The first couple minutes are crucial in saving someone’s life, she said.
While everyone involved was medically trained, they were not on duty, Stiles said. The patient, in this particular case, died several hours later, but was able to receive early CPR thanks to the PulsePoint response before EMS arrived.
Stiles said the app is used in Hardin and two other counties in Kentucky. She calls it a huge benefit to get first responders to the scene faster to save more lives.
Jamie Armstrong, Hardin County EMS supervisor, said the PulsePoint app has activated several times and nearby residents have been alerted, but there is no way to track who responds to the app and who does not.
When EMS arrives, they are there to care for the patient and do not have time to find out how people responded, he said. But because this response was made by hospital staff, it allowed officials to find out how they were alerted to the need.

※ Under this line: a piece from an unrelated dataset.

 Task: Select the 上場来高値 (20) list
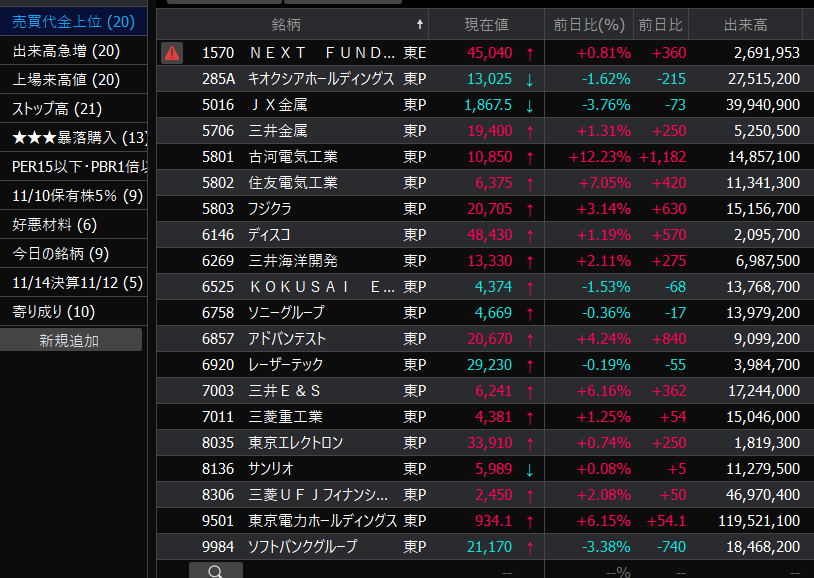click(66, 80)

“It’s meant more for lay people, meaning people who are not trained as medical providers,” he said.
Armstrong said everyone should undergo CPR training because it can be helpful at anytime.
The app has helped first responders be informed about what’s happening in the county more quickly.
When dispatch gets a call, they type in responses such as “motor vehicle accident,” “structure fire” and other emergencies. Dispatch sends the emergency to PulsePoint and it reaches responders immediately, providing them a few minutes extra to get to a truck or ambulance to be ready when more information is available, he said.
It also helps first responders when they are in a situation where they don’t have a radio handy, such as eating dinner with family, Armstrong said.
The app also can be used to distribute news and alerts of potential hazards or roadway closures, he said.
The goal was to reach 1,600 app downloads in the first year. Armstrong said more than 3,000 downloads have occurred locally. The community, he said, has embraced the program.
“It just takes one person in the right spot with the app and someone’s life will be changed forever,” he said.